Many neighborhood organizations and the City make efforts provide affordable housing for those who need it, but there aren’t many groups or housing programs that address the unique needs of artists who often require large work spaces and tolerant and supportive neighbors. This article was interesting in that it discusses the housing needs of artists and how some groups have tried to provide more long-term housing options for them. The New York Times also reported in February that a similar project has received some tax incentives in East Harlem. These types of initiatives had been more common in the mid-twentieth century and it is nice to see this issue being talked about again.
One thing to note is that the reason I was always told that there were not more housing programs designed specifically for artists was that people thought it was wasteful to spend resources on people who could just go get a regular job. The comments on the Gothamist article certainly show that this sentiment still exists. This is shortsighted and does not account for the benefit all citizens derive from a strong local arts scene:
- Artists are often desirable for nearby businesses, even non-retail businesses (DUMBO for instance, has a strong tech industry because firms located there to be near artistic amenities and the creative environment, which attracts better employees and hopefully spurs creative thinking and new innovations from the more traditional 9 to 5ers)

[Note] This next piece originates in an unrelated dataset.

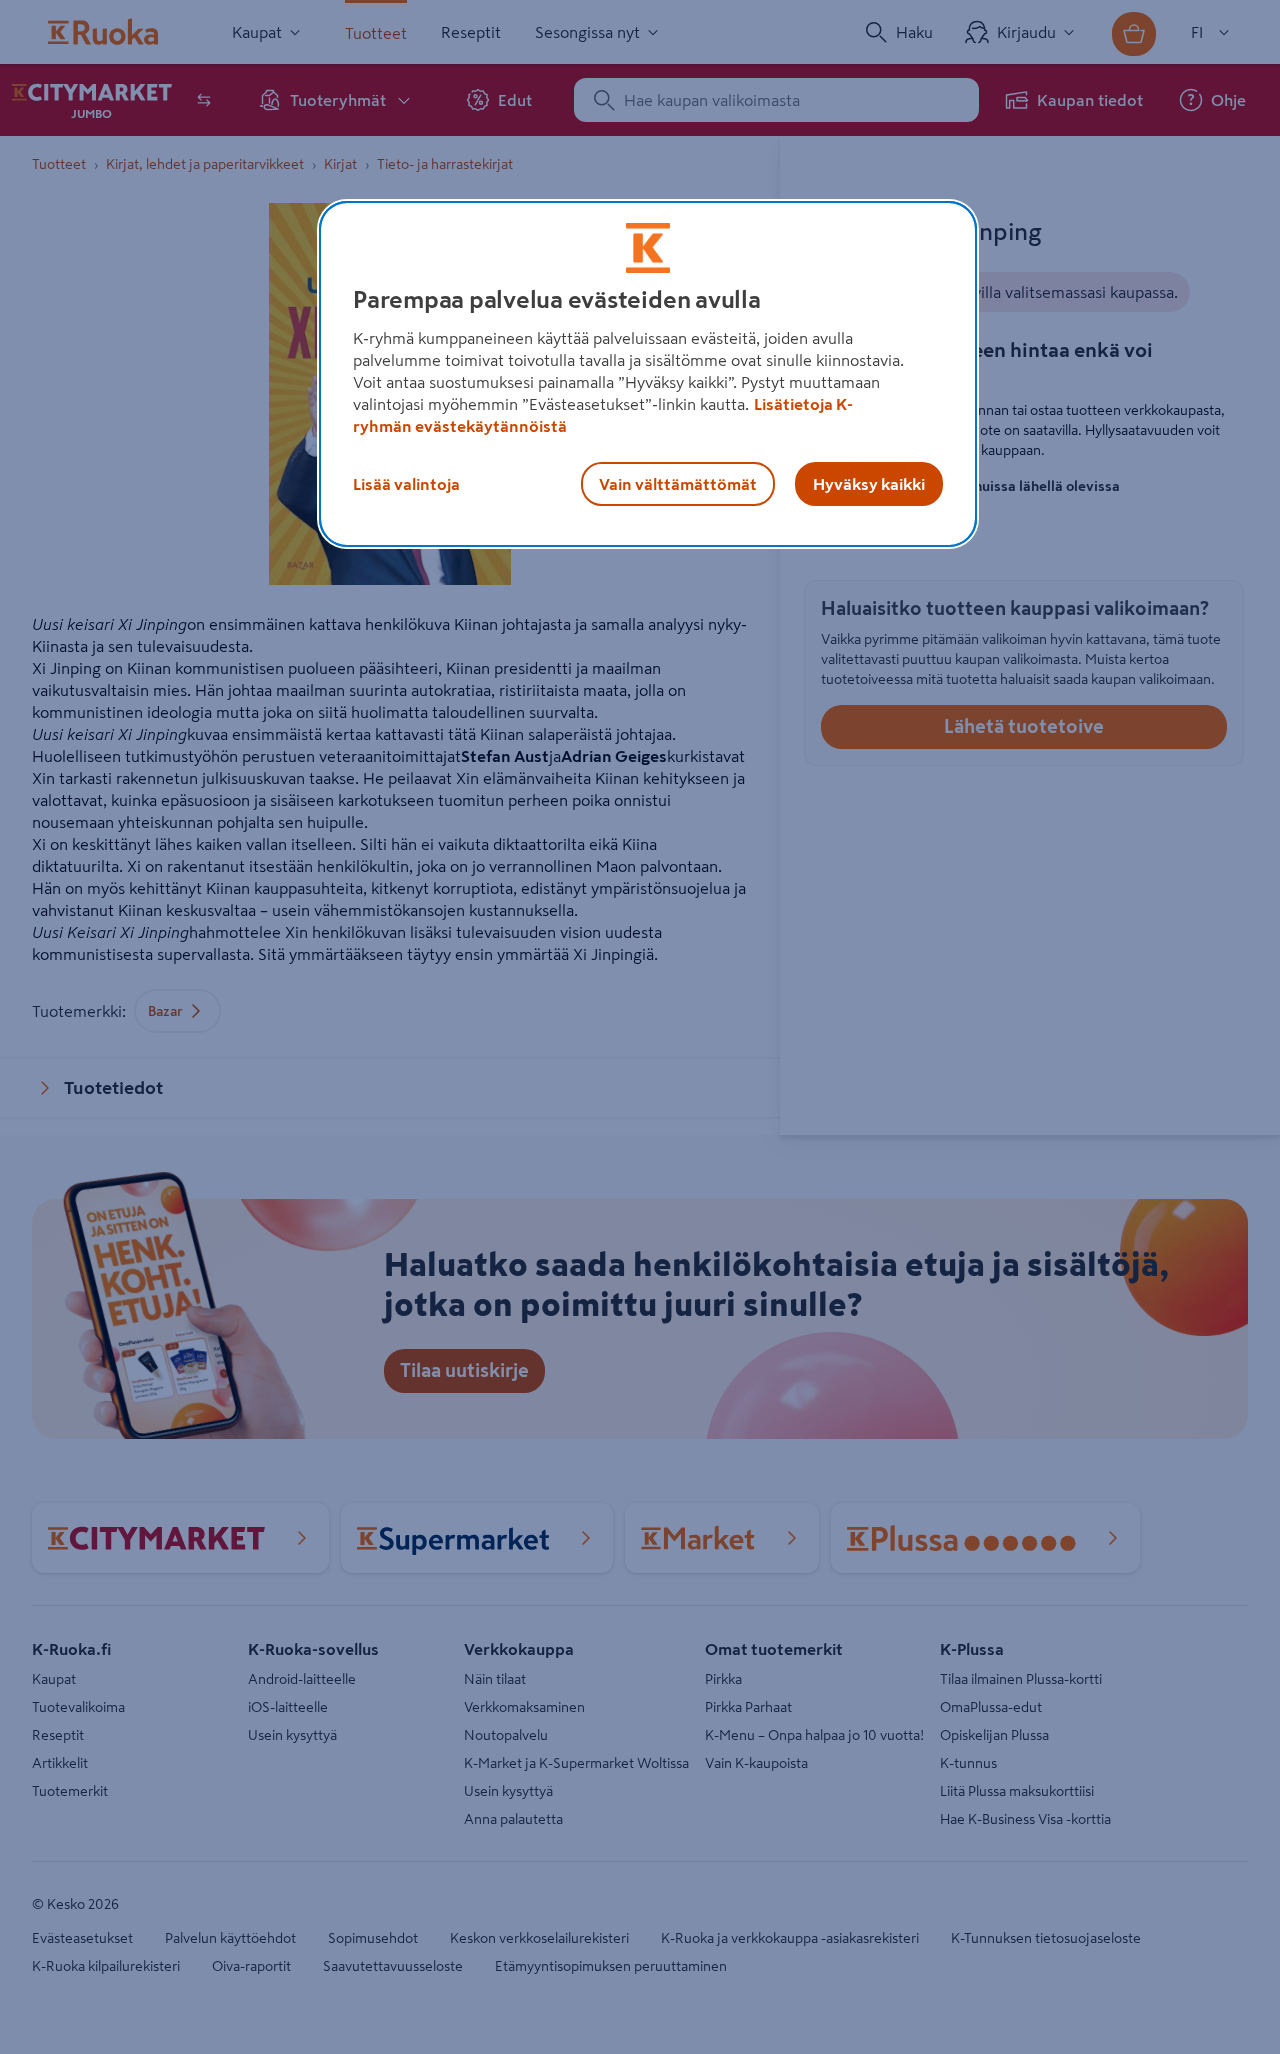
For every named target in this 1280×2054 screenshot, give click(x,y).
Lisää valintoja (406, 484)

- Local artisans provide goods and entertainment and the money stays in the community (people choosing to go to a local theater or see a local band, over a movie or buying music from a big label means that their money is staying in the local economy and not going to Hollywood or wherever the external manufacturer of the entertainment may be located)
- Artists can generate ideas for goods or services that can grow to be export goods (which are kind of like the Holy Grail of economic development)
- Cities are often desirable places to live and work because of the local artists contributions. (So even if they don’t make money like a banker does, people, even bankers, want to live where there are interesting things going on, beautiful things to look at, and generally cool stuff to do, i.e. they want to live where artists are, not where bankers are)
- Just because artists might not be making a ton of steady income, it does not mean that what they do is without value. Quantifying the economic benefits (that we all share indirectly) from having local artists is difficult, but this doesn’t mean that value doesn’t exist and that it isn’t worth giving them a few options to find affordable homes.